Fiz o reiki e, no meio da transmissão, perguntei por que estamos passando por tudo isso se validamos o tempo todo que uma vibração alta mantém nossos corpos preservados dessa experiência? A resposta foi: vocês precisam ter a informação do vírus e agora é o melhor momento pois tem vários vírus circulando, algumas pessoas pegando mais de um. Além disso, as experiências estão sendo mais leves. É o momento de entrar no campo dos servidores da luz.

Ao ler isso, instantaneamente, me veio o pensamento: “ok, então agora eu posso pegar.” Como se uma outra instância minha tivesse me dado ali uma ‘autorização’. Estranho. O pensamento foi embora rapidamente. Vida que segue.

Na semana seguinte, meu irmão que havia passado uns dias de férias no Brasil, me avisa, desde Madrid, que testou positivo ao chegar lá, depois de ter feito 2 testes (negativos) para embarcar. Estranho. Na mesma noite, na hora de deitar, sinto uns calafrios macabros… Não fiz febre, tecnicamente, mas meu corpo sinalizava que estava se debatendo com algo.

Olha como a gente tem poder de escolha: quando me veio o tal pensamento de autorização, eu nem pensei em cancelar. Poderia ter feito isso e eliminado a possibilidade. Mas deixei seguir o curso e pegar o coiso e ficar de molho e pausar a vida por uns dias.

Sinto falta de trabalhar, atender meus clientes queridos. Porém, com essa experiência, meu corpo desenvolve a imunidade necessária para essa fase esquisita do planeta. Naturalmente. Aliás buscar cada dia mais produtos naturais para minha vida é um dos meus objetivos. Firme nesse propósito.

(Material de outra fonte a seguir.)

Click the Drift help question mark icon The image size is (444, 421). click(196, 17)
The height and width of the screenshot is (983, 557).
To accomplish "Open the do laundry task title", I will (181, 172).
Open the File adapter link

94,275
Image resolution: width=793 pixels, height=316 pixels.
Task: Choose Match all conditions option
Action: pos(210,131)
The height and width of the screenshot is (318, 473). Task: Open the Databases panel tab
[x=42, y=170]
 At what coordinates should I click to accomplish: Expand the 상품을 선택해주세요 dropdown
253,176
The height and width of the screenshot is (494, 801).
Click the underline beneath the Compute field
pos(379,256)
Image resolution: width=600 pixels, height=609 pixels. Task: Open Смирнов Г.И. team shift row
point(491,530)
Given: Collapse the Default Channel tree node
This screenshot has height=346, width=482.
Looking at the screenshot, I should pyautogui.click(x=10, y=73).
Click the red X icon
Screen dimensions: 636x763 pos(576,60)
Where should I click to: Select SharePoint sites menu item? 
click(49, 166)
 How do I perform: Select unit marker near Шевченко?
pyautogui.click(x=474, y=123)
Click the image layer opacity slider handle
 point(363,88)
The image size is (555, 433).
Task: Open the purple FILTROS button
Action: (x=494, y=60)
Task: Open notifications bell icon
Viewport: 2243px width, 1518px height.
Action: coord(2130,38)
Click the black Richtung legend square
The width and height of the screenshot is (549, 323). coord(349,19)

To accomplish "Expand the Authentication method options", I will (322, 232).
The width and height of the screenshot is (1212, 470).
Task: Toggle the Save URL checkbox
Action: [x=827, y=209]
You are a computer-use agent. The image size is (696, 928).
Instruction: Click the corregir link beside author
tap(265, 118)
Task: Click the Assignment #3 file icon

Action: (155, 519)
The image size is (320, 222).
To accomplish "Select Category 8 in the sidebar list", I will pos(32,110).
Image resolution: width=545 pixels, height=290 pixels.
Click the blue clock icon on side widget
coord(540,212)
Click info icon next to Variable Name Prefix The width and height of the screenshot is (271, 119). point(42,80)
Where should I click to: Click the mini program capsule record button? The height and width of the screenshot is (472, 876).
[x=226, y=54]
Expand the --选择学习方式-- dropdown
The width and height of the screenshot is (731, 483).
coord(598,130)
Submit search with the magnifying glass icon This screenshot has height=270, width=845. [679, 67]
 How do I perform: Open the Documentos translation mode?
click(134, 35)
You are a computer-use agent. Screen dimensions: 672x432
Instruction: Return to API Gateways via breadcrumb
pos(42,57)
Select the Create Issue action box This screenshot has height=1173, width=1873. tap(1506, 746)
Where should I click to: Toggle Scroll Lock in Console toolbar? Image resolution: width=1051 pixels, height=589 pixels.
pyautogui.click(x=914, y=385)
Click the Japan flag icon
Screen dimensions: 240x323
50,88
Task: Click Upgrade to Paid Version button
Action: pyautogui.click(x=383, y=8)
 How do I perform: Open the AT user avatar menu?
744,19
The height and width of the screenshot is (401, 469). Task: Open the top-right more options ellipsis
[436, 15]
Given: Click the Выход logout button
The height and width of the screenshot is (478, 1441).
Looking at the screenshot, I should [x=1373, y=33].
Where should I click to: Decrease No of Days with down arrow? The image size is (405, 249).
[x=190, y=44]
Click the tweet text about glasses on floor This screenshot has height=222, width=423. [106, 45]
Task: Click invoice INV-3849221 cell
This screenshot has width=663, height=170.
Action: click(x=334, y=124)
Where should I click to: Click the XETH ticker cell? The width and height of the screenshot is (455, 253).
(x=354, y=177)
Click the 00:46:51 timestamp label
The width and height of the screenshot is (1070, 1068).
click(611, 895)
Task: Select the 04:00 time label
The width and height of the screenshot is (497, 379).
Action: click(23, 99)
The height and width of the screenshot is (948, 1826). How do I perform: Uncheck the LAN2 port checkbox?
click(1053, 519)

O corpo sabe o que é melhor para ele, tanto que logo na terça de manhã, depois da primeira noite mal dormida, eu tomei óleos essenciais em cápsula. Normalmente faço apenas uso tópico e inalatório. Senti uma melhora quase imediata e fiquei bem animada. Na quarta, eu já estava bem melhor e meu corpo rejeitou os vidrinhos, ele disse: para! Um atendimento que recebi de biomagnetismo indicou que meu fígado estava sobrecarregado! Olha só! Era para parar mesmo. Talvez nem devesse ter começado…

Aprendendo a ouvir e respeitar meu corpo todos os dias. Ele sabe.